So it was about this time where things at work started to get weird. I was now fully engulfed in the training department. My local manager was no longer my boss and we were now part of a large corporation. Our fearless CEO was now part of managing what was his own company. Corporate America seemed to be unsettling for him. He did not seem to fit in all that well. His employees were still employed, but as a founder of a startup, his hands were largely tied.
I received an email from one of my former managers who worked out of the Oklahoma City office. He was warning me of things He had heard being in management. The day was a complete blur, but at the end of it, I found myself without a job. The company was quickly running out of money and was laying off departments which were nonessential to business. Since I was now part of training, I was considered one of the nonessential employees. This is the point where my newly found position made me more vulnerable.
I’ll save you the unemployment stories for now, but I found myself at a bit of a loss. I was unemployed and unable to find work. Jobs as a web developer were few and far between in Oklahoma City so I was left wondering what to do with my career.
Here I was left to figure out how to provide for my family. I was still somewhat new to the idea of being one of the two providers in our family. Kristi, my wife, had been employed full-time for just a short while. Short enough where it barely registered in my memory. I found out I would receive something called unemployment benefits, but how long would that last?
After reviewing my options, I decided to work towards completing my bachelor’s degree as I was looking for work. This would help to occupy my time as I was applying at various positions hoping to get a call or email back. I would call into the unemployment office each week reporting on my job search. Eventually, the unemployment office thought I needed a bit of help, so I was required to participate in an all day seminar at the local unemployment office.
My search for employment lead me to feeling more depressed and hopeless about my future. I was completing my college courses, but it did not seem to move fast enough. I began an internship as a part of my coursework which lead me to work at an employment agency named Kelly Services. It was during my time there, I learned that my business degree was way too general to lead anywhere on its own. It certainly would not lead me to a job, so I was feeling a bit more hopeless.
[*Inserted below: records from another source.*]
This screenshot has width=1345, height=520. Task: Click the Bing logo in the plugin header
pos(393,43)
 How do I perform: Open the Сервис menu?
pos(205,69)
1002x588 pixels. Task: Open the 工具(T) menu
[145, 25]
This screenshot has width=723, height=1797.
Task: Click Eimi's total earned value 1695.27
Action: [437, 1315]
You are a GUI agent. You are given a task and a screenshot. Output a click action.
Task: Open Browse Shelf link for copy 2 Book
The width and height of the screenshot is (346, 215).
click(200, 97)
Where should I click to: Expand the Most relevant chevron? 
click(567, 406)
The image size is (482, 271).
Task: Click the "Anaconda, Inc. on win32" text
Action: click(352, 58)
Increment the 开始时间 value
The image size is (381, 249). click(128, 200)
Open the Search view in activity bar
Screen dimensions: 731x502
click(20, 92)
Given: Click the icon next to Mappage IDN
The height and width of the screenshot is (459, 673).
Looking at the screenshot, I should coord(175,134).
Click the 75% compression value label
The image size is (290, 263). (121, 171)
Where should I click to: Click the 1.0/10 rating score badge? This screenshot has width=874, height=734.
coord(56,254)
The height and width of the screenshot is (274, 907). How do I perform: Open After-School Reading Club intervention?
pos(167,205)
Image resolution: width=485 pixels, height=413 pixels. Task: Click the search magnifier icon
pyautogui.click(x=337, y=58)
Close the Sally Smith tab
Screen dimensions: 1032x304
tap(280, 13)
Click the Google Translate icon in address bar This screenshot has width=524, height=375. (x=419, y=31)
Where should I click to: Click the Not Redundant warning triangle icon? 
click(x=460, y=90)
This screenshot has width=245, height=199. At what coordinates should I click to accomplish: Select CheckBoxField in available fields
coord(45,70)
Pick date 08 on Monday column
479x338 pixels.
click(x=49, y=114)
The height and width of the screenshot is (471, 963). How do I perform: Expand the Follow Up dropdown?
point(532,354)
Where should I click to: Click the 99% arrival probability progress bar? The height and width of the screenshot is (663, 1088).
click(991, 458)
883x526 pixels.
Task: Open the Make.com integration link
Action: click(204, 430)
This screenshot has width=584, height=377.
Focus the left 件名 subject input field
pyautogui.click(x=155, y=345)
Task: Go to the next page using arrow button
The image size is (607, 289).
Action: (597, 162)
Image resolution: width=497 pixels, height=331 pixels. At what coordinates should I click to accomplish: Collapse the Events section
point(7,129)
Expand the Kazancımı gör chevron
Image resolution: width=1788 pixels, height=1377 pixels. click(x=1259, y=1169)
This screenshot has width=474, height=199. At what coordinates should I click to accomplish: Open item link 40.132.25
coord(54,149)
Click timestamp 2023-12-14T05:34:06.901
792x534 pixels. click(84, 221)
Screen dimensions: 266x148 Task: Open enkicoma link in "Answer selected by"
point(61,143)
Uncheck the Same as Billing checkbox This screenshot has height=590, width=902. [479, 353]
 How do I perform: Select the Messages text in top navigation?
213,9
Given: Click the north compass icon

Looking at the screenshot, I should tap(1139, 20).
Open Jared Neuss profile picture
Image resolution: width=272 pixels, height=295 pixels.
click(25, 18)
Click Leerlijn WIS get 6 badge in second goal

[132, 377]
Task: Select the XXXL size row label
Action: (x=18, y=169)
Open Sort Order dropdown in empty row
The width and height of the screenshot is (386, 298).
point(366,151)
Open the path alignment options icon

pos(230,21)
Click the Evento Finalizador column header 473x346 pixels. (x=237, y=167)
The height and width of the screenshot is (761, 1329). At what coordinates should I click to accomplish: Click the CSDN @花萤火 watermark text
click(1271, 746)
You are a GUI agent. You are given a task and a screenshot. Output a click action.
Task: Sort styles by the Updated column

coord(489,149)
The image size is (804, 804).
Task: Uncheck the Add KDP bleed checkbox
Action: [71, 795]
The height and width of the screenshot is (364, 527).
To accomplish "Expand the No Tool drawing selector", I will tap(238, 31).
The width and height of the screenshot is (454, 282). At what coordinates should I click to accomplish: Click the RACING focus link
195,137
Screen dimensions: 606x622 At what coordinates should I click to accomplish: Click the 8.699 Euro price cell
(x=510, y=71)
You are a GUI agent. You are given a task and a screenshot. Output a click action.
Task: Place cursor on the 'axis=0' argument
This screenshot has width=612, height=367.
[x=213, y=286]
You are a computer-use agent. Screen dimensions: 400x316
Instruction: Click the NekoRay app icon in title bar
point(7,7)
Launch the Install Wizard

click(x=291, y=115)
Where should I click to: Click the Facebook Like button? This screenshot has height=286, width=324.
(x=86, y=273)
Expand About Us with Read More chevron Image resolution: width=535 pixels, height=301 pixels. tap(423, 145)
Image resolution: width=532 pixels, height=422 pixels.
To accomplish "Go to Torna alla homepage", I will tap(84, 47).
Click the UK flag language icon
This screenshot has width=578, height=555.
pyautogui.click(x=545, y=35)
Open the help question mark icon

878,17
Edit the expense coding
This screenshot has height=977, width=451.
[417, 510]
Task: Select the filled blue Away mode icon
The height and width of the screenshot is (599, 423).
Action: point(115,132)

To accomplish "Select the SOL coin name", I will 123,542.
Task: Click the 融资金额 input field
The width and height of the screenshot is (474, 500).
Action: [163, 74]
My internship was almost up and I was headed toward graduation. I was still unemployed and lacking hope when the internship ended. I got a call from Kelly Services about an opportunity at a Sprint call center in the HR department. I would be screening employees for call center positions. Excited for any type of work, I took it! It was one of the most sterile, corporate jobs I can remember. It was close to a year when my temp position was almost up and I awaited a permanent offer from Sprint. I was beginning to feel like part of the team when my assignment at Sprint ended. They were not going to offer anything permanent. My job was being outsourced.
It was not long after being let go when Kelly Services called me wanting me to come back into their office. They thought they could get to know me and help me find a position. After the usual employment tests, they didn’t have any opportunities for me. I found out I was close to being eligible for unemployment when they called me offering me a temporary position in their office. I worked there as a temp for a while hiring for an AT&T call center. I was getting pretty good at hiring, but I was being lead on about possible permanent employment with Kelly. Lots of empty promises from my boss lead me to give my notice. It was time to move on.
So with the support of my wife, Kristi, I left in search for something better. It felt good to stand up for myself. I was severely frustrated at looking for work. I was not interested in hanging on with little hope for future permanent employment. It took a big leap of faith to leave without any opportunities in mind, but I made it. I received a few calls over the next several months from Kelly about possible opportunities. I received one which I thought would be beneficial. I went on an interview and was offered the position. I would be interviewing candidates for warehouse work. This along with some other Human Resources work, but it looked hopeful.
My time in Human Resources at AWG proved to be a pretty good fit. My boss was wonderful and the people were nice. Finally, I found solid work! Everything was great except the actual work. I found myself doing very little interviews and a lot of repetitive data entry. Slowly I found it more and more difficult to go into work.
Everything was right there in front of me, I should have seen the signs. But I did not. I found myself counting minutes. In the morning I would count how long until lunch. After lunch, I would count the hours until it was time to leave. The days I was not able to go out to lunch with others, I would stay at the office and try to escape somehow. It became more and more challenging to go into work. I would sit in front of the office in my car in the morning. One morning my boss called sounding concerned. I explained my feelings to her and kept going.
One day I was supposed to go to lunch with someone when it happened. My lunch plans fell through and I found myself without an escape. I went to an Arby’s across the street and tried to escape some more. Instead of escaping, I found it incredibly hard to eat my sandwich. I remember reaching out to someone for help, but I was unable to eat. I drug my feet in getting back to the office. I went directly into a private office to work and closed the door.